*Instructions for the task*. For the records below, give the count of lines holding the word "chevron" and nothing more.

*Provided entries*.

______________________________

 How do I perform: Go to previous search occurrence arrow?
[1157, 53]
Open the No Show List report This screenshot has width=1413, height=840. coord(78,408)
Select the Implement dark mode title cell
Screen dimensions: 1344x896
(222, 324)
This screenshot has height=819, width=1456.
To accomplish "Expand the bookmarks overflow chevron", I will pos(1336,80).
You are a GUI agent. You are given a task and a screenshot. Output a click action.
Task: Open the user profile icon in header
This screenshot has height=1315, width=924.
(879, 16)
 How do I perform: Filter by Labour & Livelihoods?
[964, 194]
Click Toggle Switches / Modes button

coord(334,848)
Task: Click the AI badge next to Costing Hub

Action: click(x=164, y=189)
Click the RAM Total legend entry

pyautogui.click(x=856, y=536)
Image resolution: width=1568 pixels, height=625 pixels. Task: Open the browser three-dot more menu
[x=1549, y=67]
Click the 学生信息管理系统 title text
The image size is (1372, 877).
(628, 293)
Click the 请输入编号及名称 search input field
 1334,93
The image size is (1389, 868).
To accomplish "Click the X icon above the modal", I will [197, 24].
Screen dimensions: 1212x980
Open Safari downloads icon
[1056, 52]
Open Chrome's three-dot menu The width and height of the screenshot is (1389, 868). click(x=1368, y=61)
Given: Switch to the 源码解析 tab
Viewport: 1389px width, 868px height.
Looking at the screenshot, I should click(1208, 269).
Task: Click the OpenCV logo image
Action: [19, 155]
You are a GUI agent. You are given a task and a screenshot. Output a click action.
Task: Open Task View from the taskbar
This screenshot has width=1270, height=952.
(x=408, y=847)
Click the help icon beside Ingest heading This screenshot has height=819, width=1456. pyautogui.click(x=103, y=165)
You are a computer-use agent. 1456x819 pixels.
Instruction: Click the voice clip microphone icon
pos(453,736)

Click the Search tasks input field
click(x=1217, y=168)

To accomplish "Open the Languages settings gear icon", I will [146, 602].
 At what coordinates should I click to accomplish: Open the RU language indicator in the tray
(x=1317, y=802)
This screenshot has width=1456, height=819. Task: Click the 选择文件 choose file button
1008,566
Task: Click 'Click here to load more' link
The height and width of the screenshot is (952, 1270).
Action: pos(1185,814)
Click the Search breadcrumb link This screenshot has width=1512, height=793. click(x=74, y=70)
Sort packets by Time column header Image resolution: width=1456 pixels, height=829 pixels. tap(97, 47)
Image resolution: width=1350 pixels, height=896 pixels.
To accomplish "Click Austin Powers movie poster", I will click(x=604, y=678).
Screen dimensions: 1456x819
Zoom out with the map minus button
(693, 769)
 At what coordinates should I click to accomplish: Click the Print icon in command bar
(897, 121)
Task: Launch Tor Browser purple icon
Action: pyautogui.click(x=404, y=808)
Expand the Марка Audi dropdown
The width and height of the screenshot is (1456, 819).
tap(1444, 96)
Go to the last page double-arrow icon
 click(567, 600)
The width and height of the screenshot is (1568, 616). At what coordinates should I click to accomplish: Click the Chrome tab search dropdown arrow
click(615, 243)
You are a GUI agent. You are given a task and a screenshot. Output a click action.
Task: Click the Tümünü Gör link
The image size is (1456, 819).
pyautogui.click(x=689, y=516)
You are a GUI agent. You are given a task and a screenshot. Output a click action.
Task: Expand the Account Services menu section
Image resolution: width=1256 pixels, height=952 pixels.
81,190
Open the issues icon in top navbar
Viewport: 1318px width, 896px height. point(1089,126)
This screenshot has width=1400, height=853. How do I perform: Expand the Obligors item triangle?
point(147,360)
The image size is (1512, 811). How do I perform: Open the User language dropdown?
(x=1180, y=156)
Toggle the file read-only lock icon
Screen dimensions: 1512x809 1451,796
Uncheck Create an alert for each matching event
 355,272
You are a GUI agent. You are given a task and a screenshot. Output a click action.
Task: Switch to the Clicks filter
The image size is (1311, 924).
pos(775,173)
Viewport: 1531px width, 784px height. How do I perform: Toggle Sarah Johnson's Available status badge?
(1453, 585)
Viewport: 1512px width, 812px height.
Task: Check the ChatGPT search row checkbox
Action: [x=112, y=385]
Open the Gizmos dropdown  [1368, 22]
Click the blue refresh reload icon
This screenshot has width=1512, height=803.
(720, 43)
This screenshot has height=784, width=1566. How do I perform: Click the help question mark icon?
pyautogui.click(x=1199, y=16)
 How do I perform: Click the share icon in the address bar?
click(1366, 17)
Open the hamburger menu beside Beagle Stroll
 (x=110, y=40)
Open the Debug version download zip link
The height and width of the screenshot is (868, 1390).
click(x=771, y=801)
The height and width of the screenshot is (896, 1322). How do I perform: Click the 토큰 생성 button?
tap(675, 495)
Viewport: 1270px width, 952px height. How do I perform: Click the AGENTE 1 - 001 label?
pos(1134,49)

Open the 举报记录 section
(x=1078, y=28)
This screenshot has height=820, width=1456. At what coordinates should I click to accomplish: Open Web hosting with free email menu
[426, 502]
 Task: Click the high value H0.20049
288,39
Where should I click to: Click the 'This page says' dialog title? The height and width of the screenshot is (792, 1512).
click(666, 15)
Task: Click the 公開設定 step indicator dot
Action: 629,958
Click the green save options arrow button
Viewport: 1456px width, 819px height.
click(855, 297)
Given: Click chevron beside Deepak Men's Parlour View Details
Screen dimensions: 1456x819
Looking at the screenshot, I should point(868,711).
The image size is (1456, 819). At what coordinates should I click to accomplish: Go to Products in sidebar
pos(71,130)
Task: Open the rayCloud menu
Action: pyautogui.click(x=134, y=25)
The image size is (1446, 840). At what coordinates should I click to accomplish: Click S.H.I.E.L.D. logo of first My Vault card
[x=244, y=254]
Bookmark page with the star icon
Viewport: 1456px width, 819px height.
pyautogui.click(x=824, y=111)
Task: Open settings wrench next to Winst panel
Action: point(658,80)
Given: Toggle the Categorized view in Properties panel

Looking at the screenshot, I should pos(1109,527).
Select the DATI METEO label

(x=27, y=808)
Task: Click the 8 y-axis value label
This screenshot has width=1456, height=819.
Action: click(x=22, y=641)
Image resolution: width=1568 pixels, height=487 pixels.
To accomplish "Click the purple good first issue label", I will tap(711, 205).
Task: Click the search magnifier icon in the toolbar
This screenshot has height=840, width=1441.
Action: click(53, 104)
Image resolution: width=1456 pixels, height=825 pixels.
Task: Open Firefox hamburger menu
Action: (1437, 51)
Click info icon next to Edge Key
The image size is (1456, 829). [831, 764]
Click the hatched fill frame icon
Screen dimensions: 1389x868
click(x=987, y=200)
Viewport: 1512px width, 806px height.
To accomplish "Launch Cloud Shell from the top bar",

______________________________

*Solution for this problem*. 2